Using Matplotlib 2.0.0 and I had to add the following bit of code from Editing the date formatting of x-axis tick labels in matplotlib by Paul H.
import matplotlib.dates as mdates
myFmt = mdates.DateFormatter('%d')
ax.xaxis.set_major_formatter(myFmt)
I changed the format to (%H:%M) and the time displayed correctly.
All thanks to the community.
I had trouble with this using matplotlib version: 2.0.2. Running the example from above I got a centered stacked set of bubbles.
I "fixed" the problem by adding another line:
plt.plot([],[])
The entire code snippet becomes:
import datetime
import random
import matplotlib.pyplot as plt
import matplotlib.dates as mdates
# make up some data
x = [datetime.datetime.now() + datetime.timedelta(minutes=i) for i in range(12)]
y = [i+random.gauss(0,1) for i,_ in enumerate(x)]
# plot
plt.plot([],[])
plt.scatter(x,y)
# beautify the x-labels
plt.gcf().autofmt_xdate()
myFmt = mdates.DateFormatter('%H:%M')
plt.gca().xaxis.set_major_formatter(myFmt)
plt.show()
plt.close()
This produces an image with the bubbles distributed as desired.
Pandas dataframes haven't been mentioned yet. I wanted to show how these solved my datetime problem. I have datetime to the milisecond 2021-04-01 16:05:37. I am pulling linux/haproxy throughput from /proc so I can really format it however I like. This is nice for feeding data into a live graph animation.
Here's a look at the csv. (Ignore the packets per second column I'm using that in another graph)
head -2 ~/data
date,mbps,pps
2021-04-01 16:05:37,113,9342.00
...
By using print(dataframe.dtype) I can see how the data was read in:
(base) ➜ graphs ./throughput.py
date object
mbps int64
pps float64
dtype: object
Pandas pulls the date string in as "object", which is just type char. Using this as-is in a script:
import matplotlib.pyplot as plt
import pandas as pd
dataframe = pd.read_csv("~/data")
dates = dataframe["date"]
mbps = dataframe["mbps"]
plt.plot(dates, mbps, label="mbps")
plt.title("throughput")
plt.xlabel("time")
plt.ylabel("mbps")
plt.legend()
plt.xticks(rotation=45)
plt.show()
Matplotlib renders all the milisecond time data. I've added plt.xticks(rotation=45) to tilt the dates but it's not what I want. I can convert the date "object" to a datetime64[ns]. Which matplotlib does know how to render.
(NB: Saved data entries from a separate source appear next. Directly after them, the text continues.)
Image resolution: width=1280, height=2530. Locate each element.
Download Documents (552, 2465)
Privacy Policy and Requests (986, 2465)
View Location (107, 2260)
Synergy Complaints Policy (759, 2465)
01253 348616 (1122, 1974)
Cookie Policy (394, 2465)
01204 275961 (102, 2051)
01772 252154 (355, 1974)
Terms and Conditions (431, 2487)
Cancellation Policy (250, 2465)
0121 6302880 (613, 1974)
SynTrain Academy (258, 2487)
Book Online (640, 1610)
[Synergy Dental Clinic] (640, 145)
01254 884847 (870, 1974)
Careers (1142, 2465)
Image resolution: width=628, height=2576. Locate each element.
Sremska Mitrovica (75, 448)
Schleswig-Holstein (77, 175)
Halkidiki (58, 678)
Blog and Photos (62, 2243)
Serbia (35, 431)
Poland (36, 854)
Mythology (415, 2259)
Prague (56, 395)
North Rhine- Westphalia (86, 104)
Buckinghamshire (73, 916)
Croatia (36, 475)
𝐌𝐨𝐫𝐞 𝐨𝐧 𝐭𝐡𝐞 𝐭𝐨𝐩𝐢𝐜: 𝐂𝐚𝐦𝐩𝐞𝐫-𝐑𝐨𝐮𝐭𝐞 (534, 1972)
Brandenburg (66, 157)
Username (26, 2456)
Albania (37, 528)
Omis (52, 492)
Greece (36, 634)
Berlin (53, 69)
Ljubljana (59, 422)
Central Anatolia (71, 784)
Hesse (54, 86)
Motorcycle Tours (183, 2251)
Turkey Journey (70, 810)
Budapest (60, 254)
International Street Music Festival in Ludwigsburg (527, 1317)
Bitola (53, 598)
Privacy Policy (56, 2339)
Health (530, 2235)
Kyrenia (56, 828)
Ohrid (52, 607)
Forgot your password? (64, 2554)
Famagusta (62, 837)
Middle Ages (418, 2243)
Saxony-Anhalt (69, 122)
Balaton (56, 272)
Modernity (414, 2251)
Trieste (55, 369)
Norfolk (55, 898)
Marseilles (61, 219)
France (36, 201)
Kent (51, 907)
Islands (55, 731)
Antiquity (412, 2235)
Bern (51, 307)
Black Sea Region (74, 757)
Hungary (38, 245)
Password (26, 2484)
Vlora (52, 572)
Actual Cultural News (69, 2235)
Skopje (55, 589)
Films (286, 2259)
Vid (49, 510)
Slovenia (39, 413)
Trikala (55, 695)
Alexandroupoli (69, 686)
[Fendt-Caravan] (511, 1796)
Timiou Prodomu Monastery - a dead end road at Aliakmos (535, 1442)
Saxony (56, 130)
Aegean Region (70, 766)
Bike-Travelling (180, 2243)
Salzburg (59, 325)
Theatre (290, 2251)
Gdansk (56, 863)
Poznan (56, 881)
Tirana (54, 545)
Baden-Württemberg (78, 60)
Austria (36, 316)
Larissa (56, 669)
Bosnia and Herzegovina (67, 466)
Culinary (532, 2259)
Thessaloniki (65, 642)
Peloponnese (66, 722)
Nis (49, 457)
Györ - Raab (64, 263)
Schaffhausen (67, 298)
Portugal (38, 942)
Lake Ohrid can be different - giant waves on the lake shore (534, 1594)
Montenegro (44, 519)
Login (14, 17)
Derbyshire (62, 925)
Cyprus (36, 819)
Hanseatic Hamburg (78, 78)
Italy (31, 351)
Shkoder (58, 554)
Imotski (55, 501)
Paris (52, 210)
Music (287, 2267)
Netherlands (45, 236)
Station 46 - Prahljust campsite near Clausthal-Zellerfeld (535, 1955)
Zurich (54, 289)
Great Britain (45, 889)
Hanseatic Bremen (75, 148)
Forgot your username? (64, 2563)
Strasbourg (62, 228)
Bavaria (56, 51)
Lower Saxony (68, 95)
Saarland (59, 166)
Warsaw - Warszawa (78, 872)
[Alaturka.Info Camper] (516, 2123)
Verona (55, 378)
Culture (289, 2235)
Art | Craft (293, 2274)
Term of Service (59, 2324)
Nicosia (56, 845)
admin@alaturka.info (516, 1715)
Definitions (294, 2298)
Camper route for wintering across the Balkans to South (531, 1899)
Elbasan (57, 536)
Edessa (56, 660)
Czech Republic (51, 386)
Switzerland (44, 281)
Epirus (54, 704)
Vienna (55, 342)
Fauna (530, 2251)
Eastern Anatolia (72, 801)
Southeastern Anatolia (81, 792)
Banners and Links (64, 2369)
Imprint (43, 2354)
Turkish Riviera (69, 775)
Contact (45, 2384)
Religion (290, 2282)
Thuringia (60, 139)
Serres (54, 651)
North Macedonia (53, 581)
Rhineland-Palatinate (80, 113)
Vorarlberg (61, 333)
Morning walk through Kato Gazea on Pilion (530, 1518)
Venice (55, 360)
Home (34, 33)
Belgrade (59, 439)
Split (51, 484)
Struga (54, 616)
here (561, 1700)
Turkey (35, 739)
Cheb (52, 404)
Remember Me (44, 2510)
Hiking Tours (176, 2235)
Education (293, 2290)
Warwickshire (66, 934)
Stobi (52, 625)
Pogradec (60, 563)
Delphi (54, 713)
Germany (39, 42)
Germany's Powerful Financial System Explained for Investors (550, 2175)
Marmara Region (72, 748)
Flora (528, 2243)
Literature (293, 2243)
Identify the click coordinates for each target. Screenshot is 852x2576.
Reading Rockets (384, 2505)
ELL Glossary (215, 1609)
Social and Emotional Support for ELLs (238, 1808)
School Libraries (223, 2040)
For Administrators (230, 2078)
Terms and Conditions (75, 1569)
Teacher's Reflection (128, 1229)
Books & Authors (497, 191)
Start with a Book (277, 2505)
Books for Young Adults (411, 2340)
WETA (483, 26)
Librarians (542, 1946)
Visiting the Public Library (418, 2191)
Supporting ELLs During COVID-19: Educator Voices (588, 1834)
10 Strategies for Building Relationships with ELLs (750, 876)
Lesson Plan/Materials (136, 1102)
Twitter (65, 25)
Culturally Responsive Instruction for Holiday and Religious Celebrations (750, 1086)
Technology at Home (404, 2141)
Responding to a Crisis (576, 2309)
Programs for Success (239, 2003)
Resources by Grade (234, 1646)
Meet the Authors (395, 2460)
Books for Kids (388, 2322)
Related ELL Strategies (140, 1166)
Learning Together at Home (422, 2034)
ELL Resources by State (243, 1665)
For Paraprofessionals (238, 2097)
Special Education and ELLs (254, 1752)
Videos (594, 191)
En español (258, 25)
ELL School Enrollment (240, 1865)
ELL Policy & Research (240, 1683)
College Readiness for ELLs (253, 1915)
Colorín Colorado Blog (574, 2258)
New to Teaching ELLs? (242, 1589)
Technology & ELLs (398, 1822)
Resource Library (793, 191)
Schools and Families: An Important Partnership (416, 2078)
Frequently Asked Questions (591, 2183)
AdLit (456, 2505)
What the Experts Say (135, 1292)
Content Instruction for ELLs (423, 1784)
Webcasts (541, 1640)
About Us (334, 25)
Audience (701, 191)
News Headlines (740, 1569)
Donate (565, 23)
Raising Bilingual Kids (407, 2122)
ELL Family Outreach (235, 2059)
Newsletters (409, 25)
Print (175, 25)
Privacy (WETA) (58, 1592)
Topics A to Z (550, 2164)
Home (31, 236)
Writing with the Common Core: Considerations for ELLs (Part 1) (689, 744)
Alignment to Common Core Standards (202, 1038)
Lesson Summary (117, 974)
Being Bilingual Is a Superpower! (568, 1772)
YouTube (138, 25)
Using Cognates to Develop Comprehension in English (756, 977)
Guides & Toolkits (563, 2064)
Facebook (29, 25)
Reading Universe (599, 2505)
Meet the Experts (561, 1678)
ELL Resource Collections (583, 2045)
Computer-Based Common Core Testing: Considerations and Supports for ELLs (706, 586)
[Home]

dataframe["date"] = pd.to_datetime(dataframe["date"])
This time my date is type datetime64[ns]
(base) ➜ graphs ./throughput.py
date datetime64[ns]
mbps int64
pps float64
dtype: object
Same script with 1 line difference.
#!/usr/bin/env python
import matplotlib.pyplot as plt
import pandas as pd
dataframe = pd.read_csv("~/data")
# convert object to datetime64[ns]
dataframe["date"] = pd.to_datetime(dataframe["date"])
dates = dataframe["date"]
mbps = dataframe["mbps"]
plt.plot(dates, mbps, label="mbps")
plt.title("throughput")
plt.xlabel("time")
plt.ylabel("mbps")
plt.legend()
plt.xticks(rotation=45)
plt.show()
This might not have been ideal for your usecase but it might help someone else.